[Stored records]
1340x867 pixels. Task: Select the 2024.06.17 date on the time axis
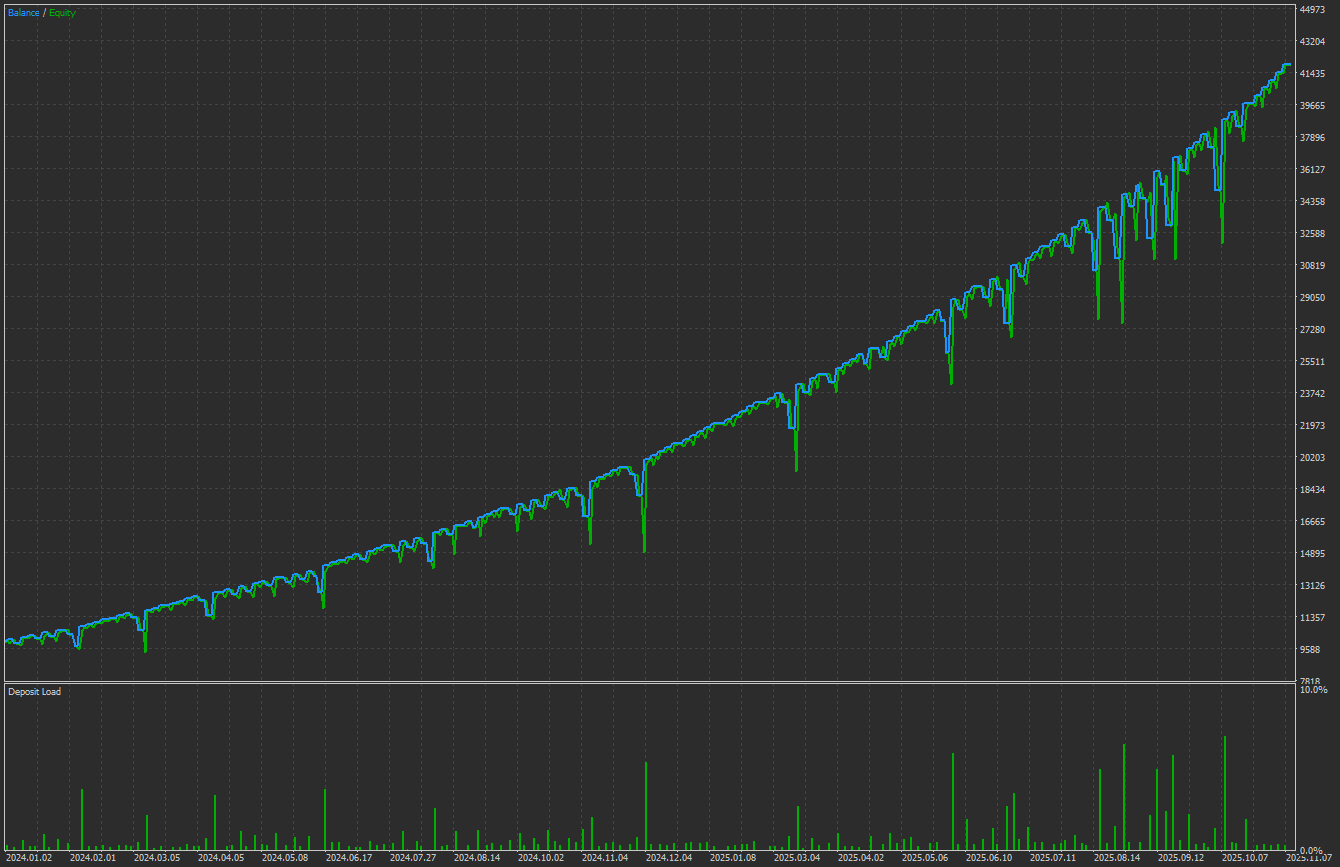(349, 858)
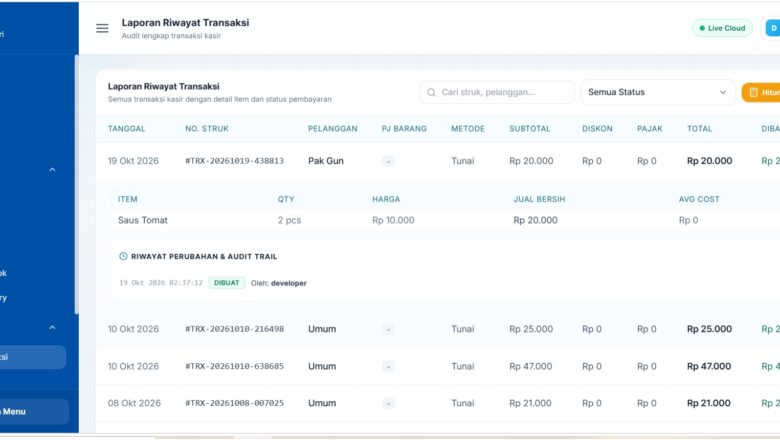Image resolution: width=780 pixels, height=440 pixels.
Task: Collapse the lower sidebar section chevron
Action: [52, 328]
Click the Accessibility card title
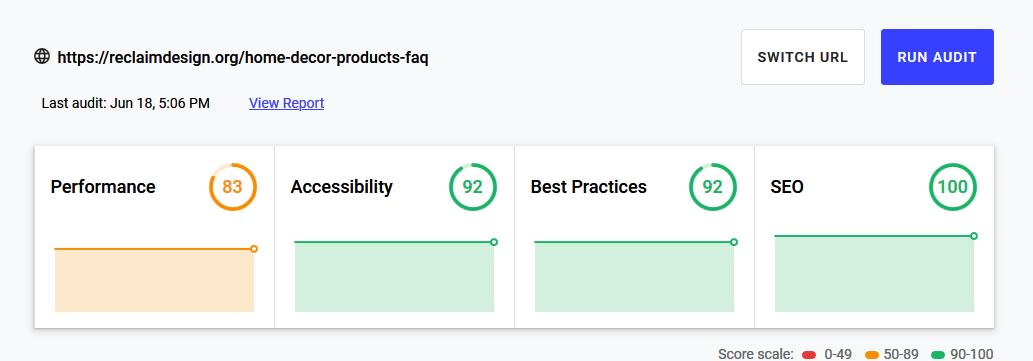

Work task:
Output the records above in their entirety and exactly, leaving out all images.

Answer area:
1340x867 pixels. Task: Select the 2024.06.17 date on the time axis
(349, 858)
Image resolution: width=780 pixels, height=440 pixels.
Task: Collapse the lower sidebar section chevron
Action: [52, 328]
Click the Accessibility card title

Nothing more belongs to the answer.